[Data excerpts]
####
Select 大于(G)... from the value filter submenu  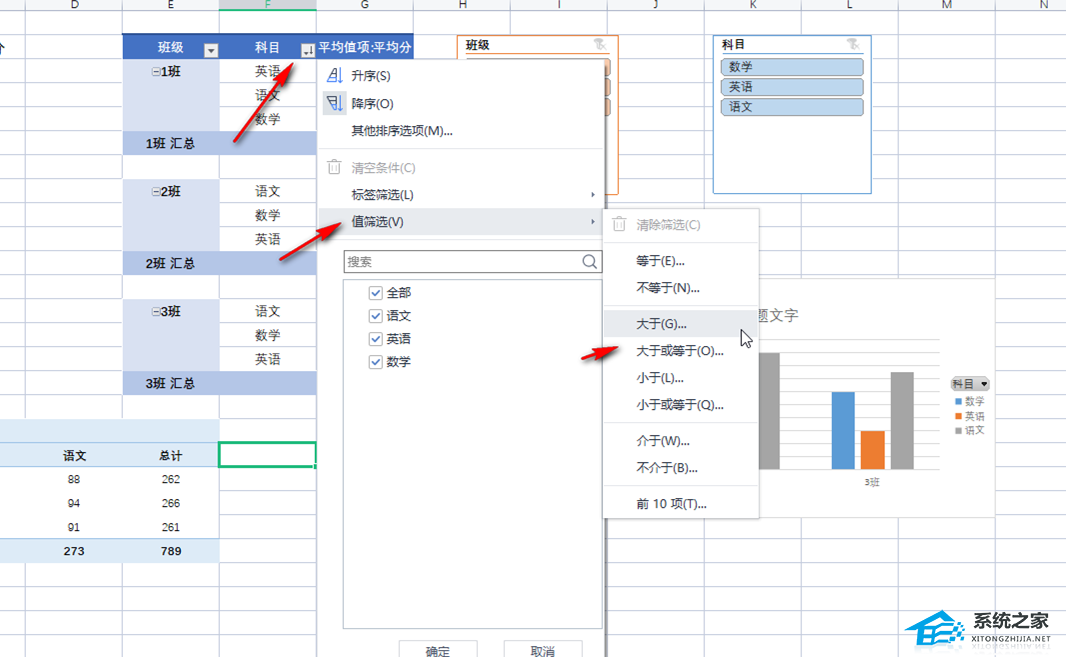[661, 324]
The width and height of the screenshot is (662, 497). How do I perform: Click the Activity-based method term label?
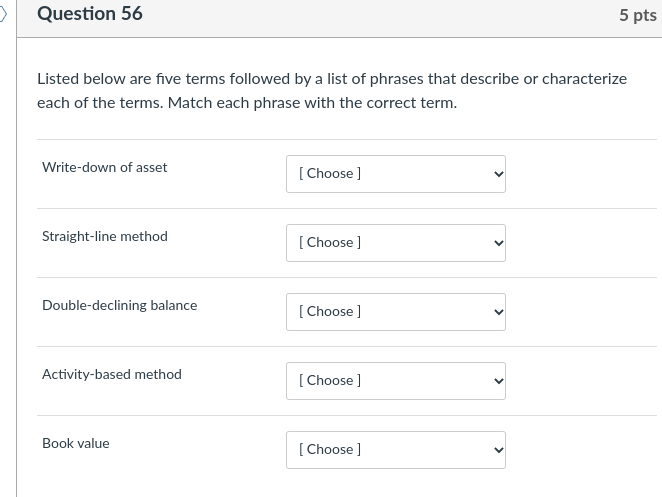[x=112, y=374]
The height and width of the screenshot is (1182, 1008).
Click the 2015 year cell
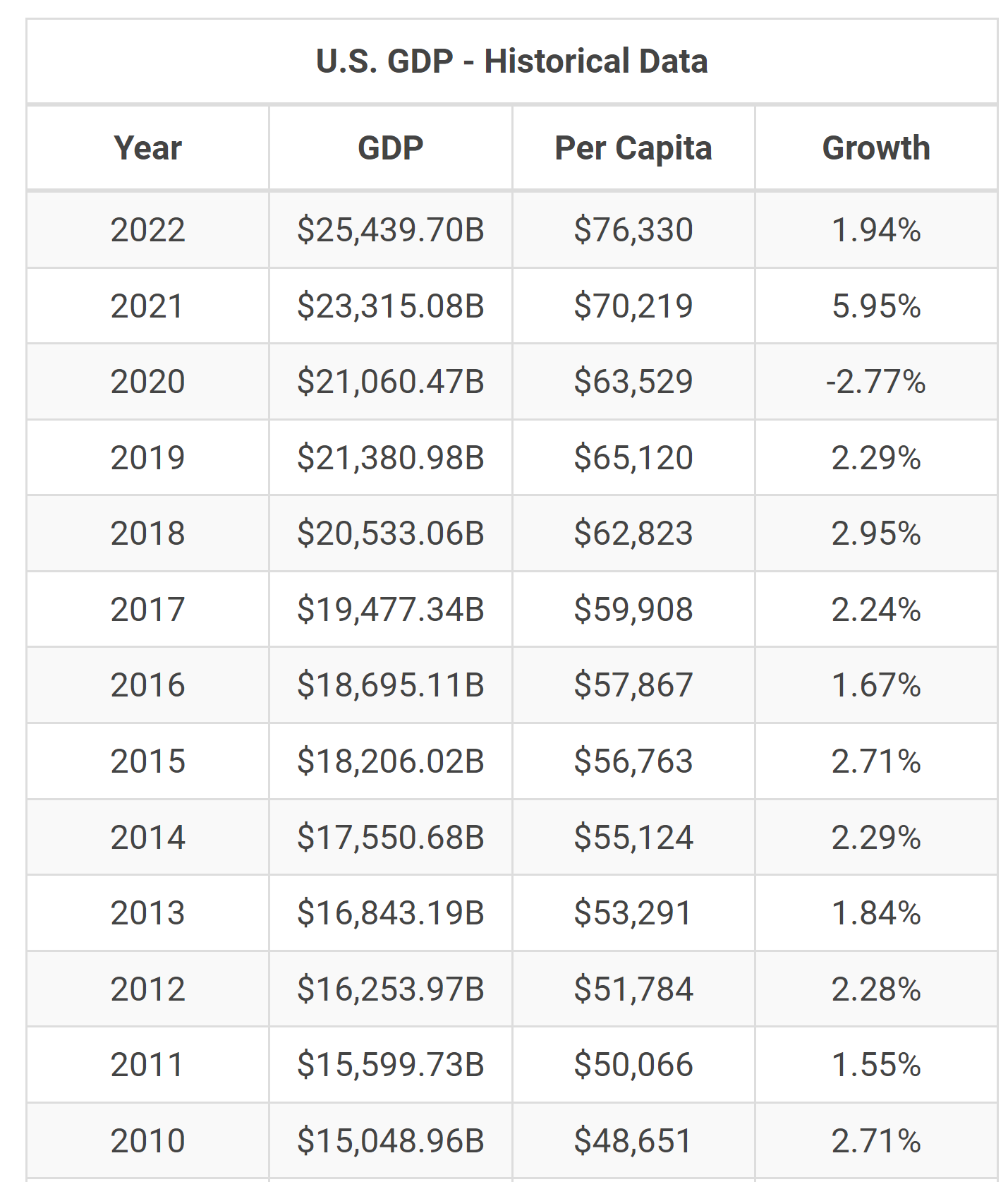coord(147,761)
####
#### Task item
Reproduce, word for word, the lines from the one containing "The height and" through the final line above. Leave every picture out.

#### Solution to the exercise
The height and width of the screenshot is (1182, 1008).
Click the 2015 year cell
coord(147,761)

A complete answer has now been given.